Put the Bite on Your Dog’s Furniture-Chewing Habit

Your retriever mix Rascal has really cultivated his taste for fine furniture. At first, this single-minded dog was content to nibble on your family room’s bean bag chairs and floor pillows. Now, he has graduated to the big time: chewing on your impeccably made living room set. Although Rascal’s chomping helps to clean his teeth, he has clearly gone down the wrong path. Tomorrow, your West Greenwich veterinarian will provide your mistakenly focused pooch with some behavioral counseling.

Secure the Crime Scene

First, select the most obvious solution: remove your destructive delinquent from the crime scene. Close the living room door, if you have one. Otherwise, blockade the room with a baby gate or other temporary barrier. However, realize that your clever canine might consider this only a minor inconvenience.
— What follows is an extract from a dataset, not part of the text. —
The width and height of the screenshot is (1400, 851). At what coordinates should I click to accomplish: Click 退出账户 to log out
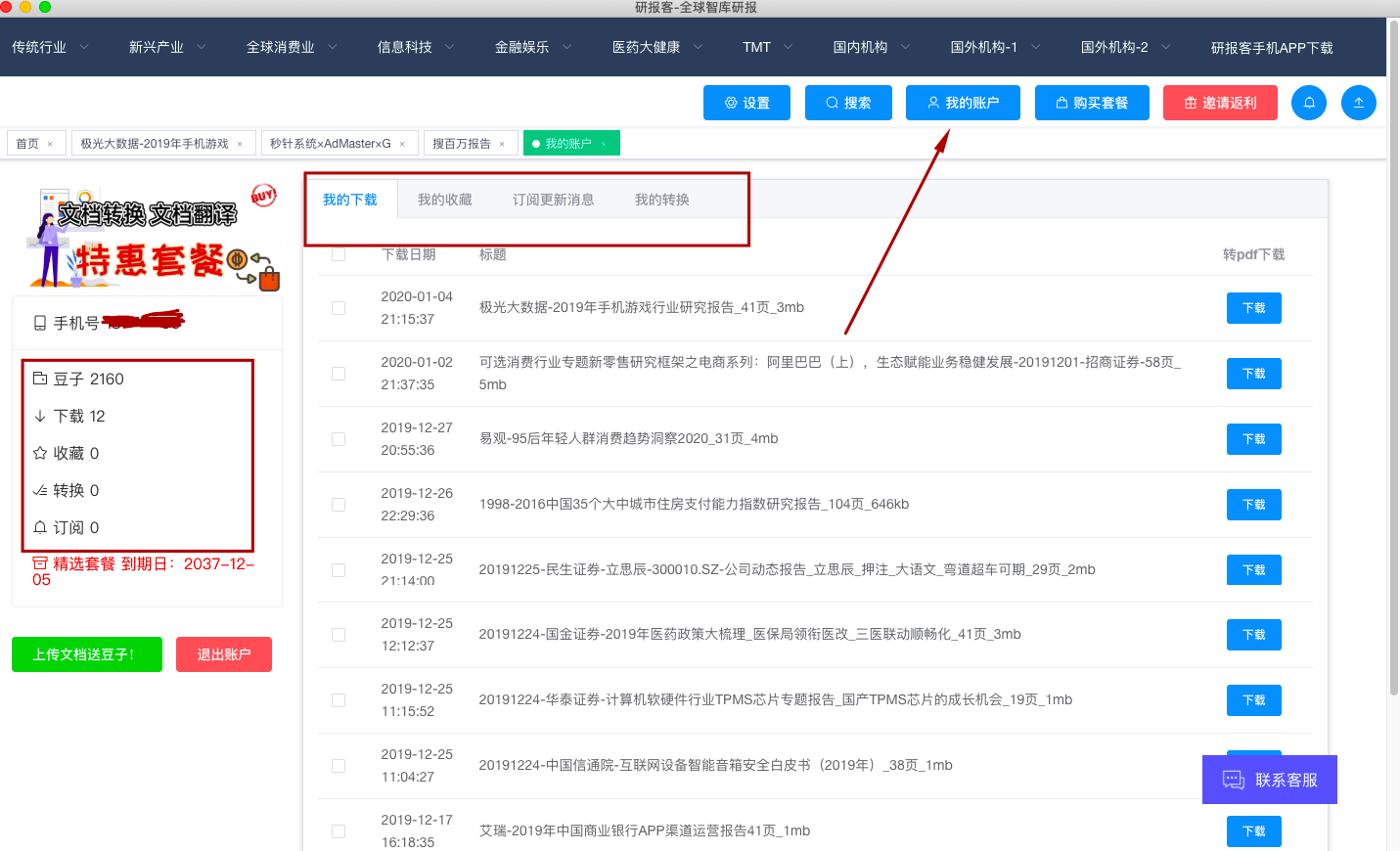[223, 653]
Perhaps your dog would rather chew on some high-quality printed material. Dissuade him from destruction by placing your magazines and books on higher shelves. If Rascal has developed a taste for fine footwear, place those desirable shoes in an inaccessible closet.

Substandard Experience

If your determined dog keeps coming back for more, give him a chewing experience he’d rather forget. Buy a vet-approved chewing deterrent, and spray the foul-smelling liquid on or near Rascal’s favorite objects. Get him acquainted with the substance by encouraging him to lick a saturated paper towel. Chances are, he’ll find the taste revolting, which is great news. You want him to make a clear association between the two horrible experiences.

More Appealing Alternative

Next, give Rascal something more appealing (and acceptable) to gnaw. Buy some hardy-looking chew toys that might survive your dog’s withering jaws. If he is allowed a few snacks each day, pack a treat puzzle with his favorite kibbles or tasty peanut butter. If your canine family member enjoys an energetic tug-of-war game, get him a two-way pull toy designed to give his super-efficient choppers a workout.

Mental and Physical Workout

Sounds like Rascal could use some obedience training (or maybe a refresher class). Also, give your super-charged pooch lots of energetic playtime and exciting dog park visits. Hopefully, he’ll expend so much energy that he’ll be too tired to chomp on the furniture.